If in the Lok Sabha battle of 2014, the big loser was the Congress, in the present election in UP, more than the Congress, the claims of the two regional parties, SP and BSP, have also been shown to be far from credible.
What was also convincingly demonstrated was that the combination of the SP and the Congress proved to be much less than the sum of their parts. In Bihar, the BJP was defeated as all its opponents had come together. Such a dynamic didn’t, however, materialise in UP, politically India’s most consequential state, given its size and population.
In Uttarakhand, formerly the hill part of UP and is still very much an extension of it socially and culturally, the Congress was also trounced by the BJP, with chief minister Harish Rawat losing both the seats he contested.
Evidently, more than anything else, it was the pre-eminent, front-rank leadership credentials of Prime Minister Narendra Modi, who campaigned as though the devil was at his heels, which has been burnished by the poll results.
Although the ideological and personality differences between them are unbridgeable, he appears to have emerged as India’s new Napoleon after the late Prime Minister Indira Gandhi. Mr Modi has captured the public imagination, much as Mrs Gandhi had once done, while analysts scurry about for an explanation.
After these results, the Prime Minister and his close aide Amit Shah, BJP president, will find that their position has become unassailable within their party. All sotto voce criticism will quickly cease. The party may expect to be transformed wholly in their image ahead of the 2019 Lok Sabha contest. The country as a whole, and its policies, may also be sought to be reoriented according to the ideological and political inclinations of these two.
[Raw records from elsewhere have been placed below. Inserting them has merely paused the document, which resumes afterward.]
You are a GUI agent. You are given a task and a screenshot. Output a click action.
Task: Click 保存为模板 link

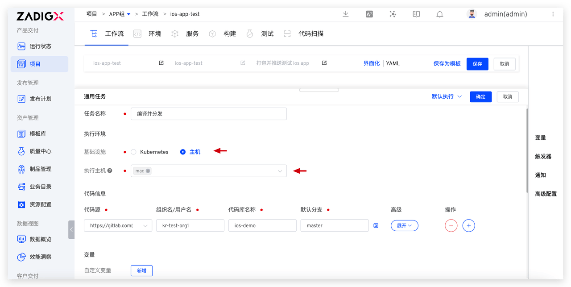(x=447, y=64)
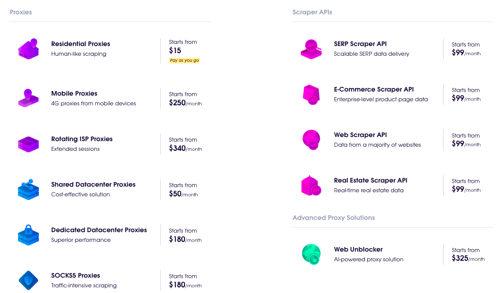Screen dimensions: 500x293
Task: Select the Web Scraper API globe icon
Action: pyautogui.click(x=311, y=140)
The Congress has done handsomely in Punjab, but it will be measured by its less than low showing in Uttar Pradesh, in which party vice-president Rahul Gandhi spent more than a month campaigning intensively. With party president Sonia Gandhi having more or less withdrawn from public affairs on account of illness, the leadership questions that are likely to arise may be sought to be settled decisively, with a clutch of claimants coming forward.